PROBLEMSTELLUNG —
Setzen Sie den folgenden Textauszug zu sexuellen Funktionsstörungen in der ICD-11 im Anschluss an seinen letzten Satz fort.

Ätiologische Aspekte bei sexuellen Funktionsstörungen in der ICD-11:

Medizinische Krankheitsbilder, Verletzungen oder Folgen von Operationen oder Strahlenbehandlungen,

psychologische oder Verhaltensfaktoren, inkl. psychischen Störungen,

Gebrauch psychoaktiver Substanzen oder Medikation,

fehlendes Wissen oder fehlende Erfahrungen,

Partnerschaftsfaktoren,

kulturelle Faktoren,

andere ätiologische Faktoren.

Die Neuordnung der Störungsbilder in der ICD-11 führt dazu, dass sexuelle Störungen nicht mehr im Kapitel der psychischen und Verhaltensstörungen aufgeführt sind. Dies birgt das Risiko, dass psychologische Psychotherapeut:innen nicht mehr als Ansprechpersonen für diese Störungsbilder wahrgenommen werden, was möglicherweise zu einer Verlagerung hin zu ärztlichen Behandlungen sowie einer stärkeren Medikalisierung von sexuellen Störungen führt. Ob diese Veränderung Schwierigkeiten bei der Abrechnung von psychologischer Psychotherapie für sexuelle Störungen zur Folge hat, ist nicht abzusehen (Schwesig et al., 2022).

BEREITGESTELLTE DATEN —

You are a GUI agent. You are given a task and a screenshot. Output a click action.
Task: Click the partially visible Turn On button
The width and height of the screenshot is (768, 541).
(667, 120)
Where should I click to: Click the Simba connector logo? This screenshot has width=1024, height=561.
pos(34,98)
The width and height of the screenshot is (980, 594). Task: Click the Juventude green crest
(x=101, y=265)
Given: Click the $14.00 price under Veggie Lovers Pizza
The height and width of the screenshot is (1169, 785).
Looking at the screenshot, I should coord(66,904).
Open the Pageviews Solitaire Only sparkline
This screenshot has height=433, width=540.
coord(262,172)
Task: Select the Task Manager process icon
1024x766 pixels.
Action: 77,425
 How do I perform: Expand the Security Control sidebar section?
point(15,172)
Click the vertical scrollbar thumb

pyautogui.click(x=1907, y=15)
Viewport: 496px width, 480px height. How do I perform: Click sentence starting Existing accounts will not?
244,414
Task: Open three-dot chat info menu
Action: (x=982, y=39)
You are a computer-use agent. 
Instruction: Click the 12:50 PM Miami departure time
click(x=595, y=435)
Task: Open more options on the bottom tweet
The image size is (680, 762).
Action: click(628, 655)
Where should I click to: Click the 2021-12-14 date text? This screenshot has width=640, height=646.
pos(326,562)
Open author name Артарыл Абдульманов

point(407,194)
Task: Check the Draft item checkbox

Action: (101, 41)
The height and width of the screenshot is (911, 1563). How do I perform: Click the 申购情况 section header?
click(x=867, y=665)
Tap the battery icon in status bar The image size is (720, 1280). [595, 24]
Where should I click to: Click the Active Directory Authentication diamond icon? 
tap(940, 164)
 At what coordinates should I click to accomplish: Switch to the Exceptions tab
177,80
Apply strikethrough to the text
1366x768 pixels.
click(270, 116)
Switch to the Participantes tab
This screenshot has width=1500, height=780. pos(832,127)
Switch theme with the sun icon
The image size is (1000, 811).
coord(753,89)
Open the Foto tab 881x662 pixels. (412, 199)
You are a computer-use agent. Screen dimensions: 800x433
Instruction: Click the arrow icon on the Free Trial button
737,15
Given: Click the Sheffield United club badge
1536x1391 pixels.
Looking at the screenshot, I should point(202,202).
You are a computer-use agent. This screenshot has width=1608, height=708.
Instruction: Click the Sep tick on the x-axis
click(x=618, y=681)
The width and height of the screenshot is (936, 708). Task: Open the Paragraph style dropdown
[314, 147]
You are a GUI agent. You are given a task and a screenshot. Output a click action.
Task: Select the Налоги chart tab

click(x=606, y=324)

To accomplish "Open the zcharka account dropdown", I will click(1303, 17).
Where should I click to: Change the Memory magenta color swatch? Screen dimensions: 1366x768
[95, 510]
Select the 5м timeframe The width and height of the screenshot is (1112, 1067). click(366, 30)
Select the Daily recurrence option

ANTWORT ZUR AUFGABE —
Eine sexuelle Störung kann nach DSM-5 und ICD-11 nur vergeben werden, wenn persönlicher Leidensdruck vorliegt. Das Vorliegen interpersoneller Konflikte mit einer Partnerin bzw. einem Partner reicht für eine Diagnosestellung nicht aus. Dies stellt sicher, dass eine Diagnose nicht ausschließlich aufgrund von unterschiedlichen sexuellen Wünschen und Vorlieben in der Partnerschaft gestellt wird.

Zudem ist eine hinreichende Dauer der Symptome von mehreren (ICD-11) bzw. mindestens sechs Monaten (DSM-5) notwendig. Die meisten Symptome müssen häufig (ICD-11) bzw. in mindestens 75 % der sexuellen Situationen (DSM-5) auftreten und müssen über das hinausgehen, was in Bezug auf Alter und Lebenssituation des Mannes als erwartbar gelten kann. Diese Kriterien erleichtern die Abgrenzung zwischen subklinischen sexuellen Problemen und klinisch relevanten sexuellen Funktionsstörungen. Es wird dem Umstand Rechnung getragen, dass sexuelle Erlebens- und Verhaltensweisen zeitliche Fluktuationen aufweisen und diese häufig funktional bzw. adaptiv (z. B. als Reaktion auf eine akute Belastungssituation) und nicht als sexuelle Funktionsstörung zu werten sind.

|5|Für eine Diagnose nach DSM-5 muss sichergestellt sein, dass die Symptome nicht ausschließlich auf Stressoren in der Paarbeziehung, Medikamenten- bzw. Substanzeinnahme bzw. einen medizinischen Krankheitsfaktor zurückzuführen sind. Wie bereits dargestellt, können in der ICD-11 sexuelle Störungen auch dann diagnostiziert werden, wenn diese z. B. wesentlich durch eine Medikation hervorgerufen werden.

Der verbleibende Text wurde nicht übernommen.